I have a reputation for being high strung. I'll be the first to admit that it's not an unearned reputation. I have said frequently that I wouldn't live with me, and I wouldn't...I'm opinionated and neurotic and melodramatic. Not a picnic by a longshot.
But some people would have you believe I'm a compassionless shrew who freaks out over the least little thing. Not true. If I'm stressed and tired, I might flip out over nothing. However, both of my exes love to excuse lying to me, or omitting the truth or waiting until the last minute to tell me something by saying they didn't tell me something because they knew it would upset me. And, yes, sometimes the truth that they omitted or, frankly, hid would cause me to freak out, but lying? That will always cause me to freak the fuck out.

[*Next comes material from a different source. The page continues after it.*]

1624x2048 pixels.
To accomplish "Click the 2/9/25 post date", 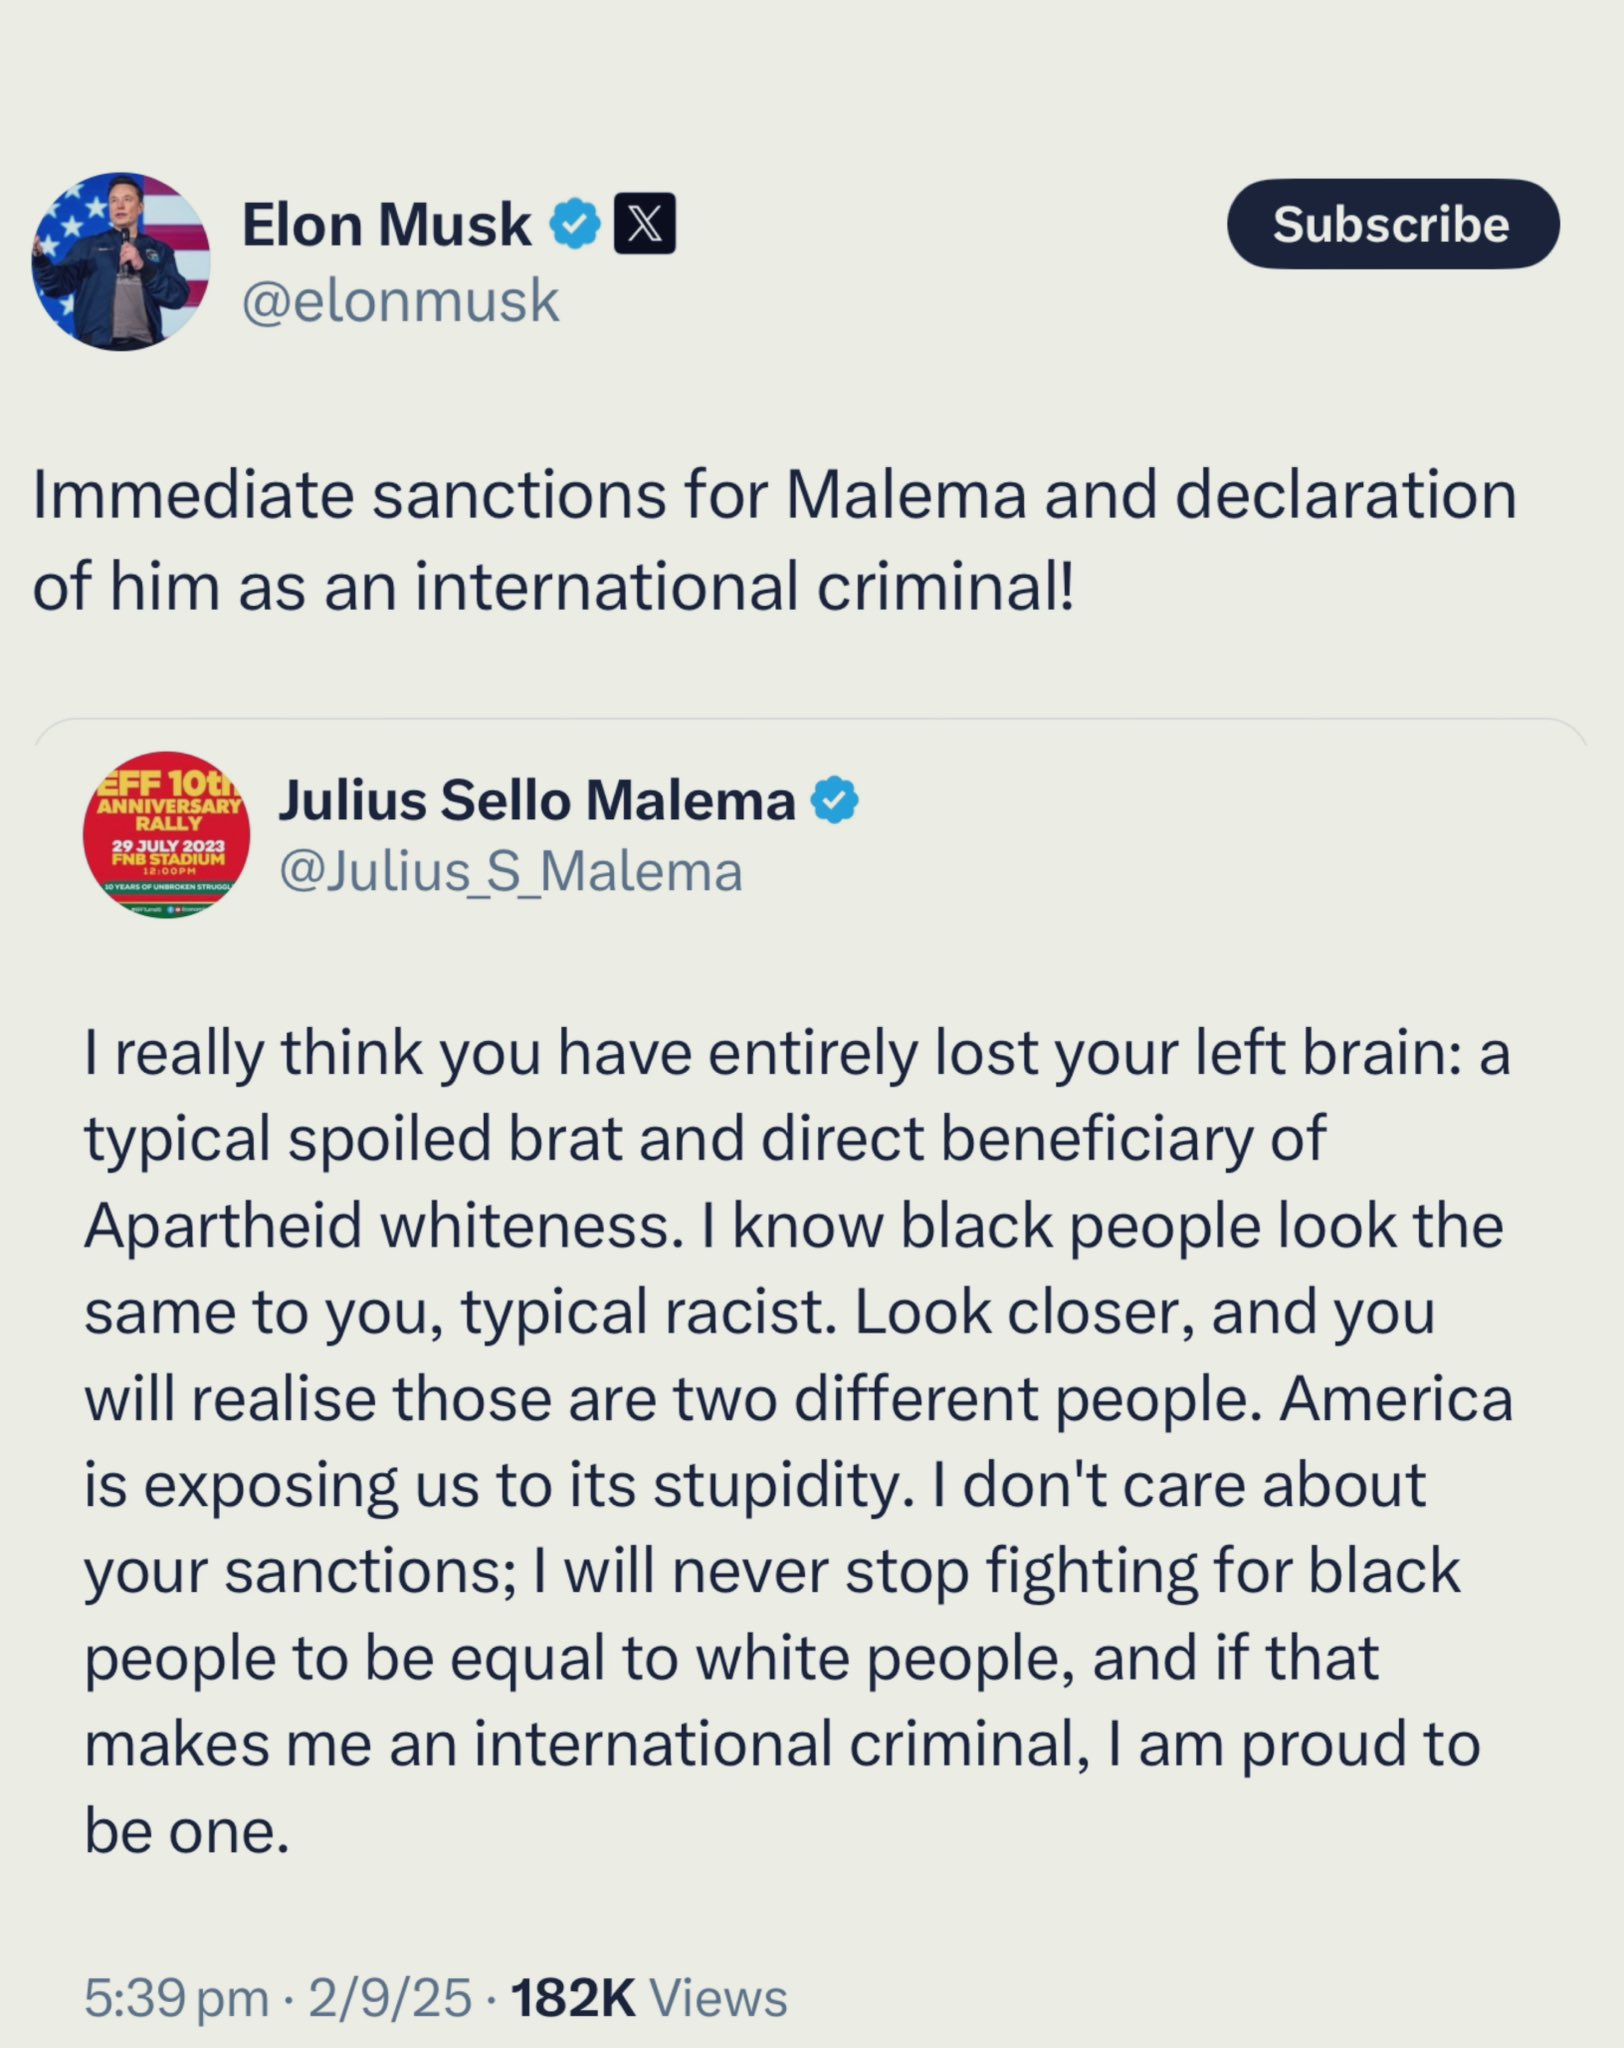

Here's the thing...while I'm the first to admit that I'm highstrung and dramatic, I'm also fairly logical. I don't freak out over nothing at all. If you're sure that whatever it is is going to freak me out, then hiding it or postponing is hardly the best way to go about defusing an imminent breakdown. And these are people who have lived with me. Not casual acquaintances...they've heard my monologues about how much I hate lying, what a waste of time it is. Especially since it's really hard to keep the truth from coming out...what's that line about how two people can keep a secret as long as one of them is dead?
I often wonder how much my flying off the handle at them is self-fulfilling prophecy...that in attempting to keep something from happening they actually set into motion the events that cause me to lose my shit.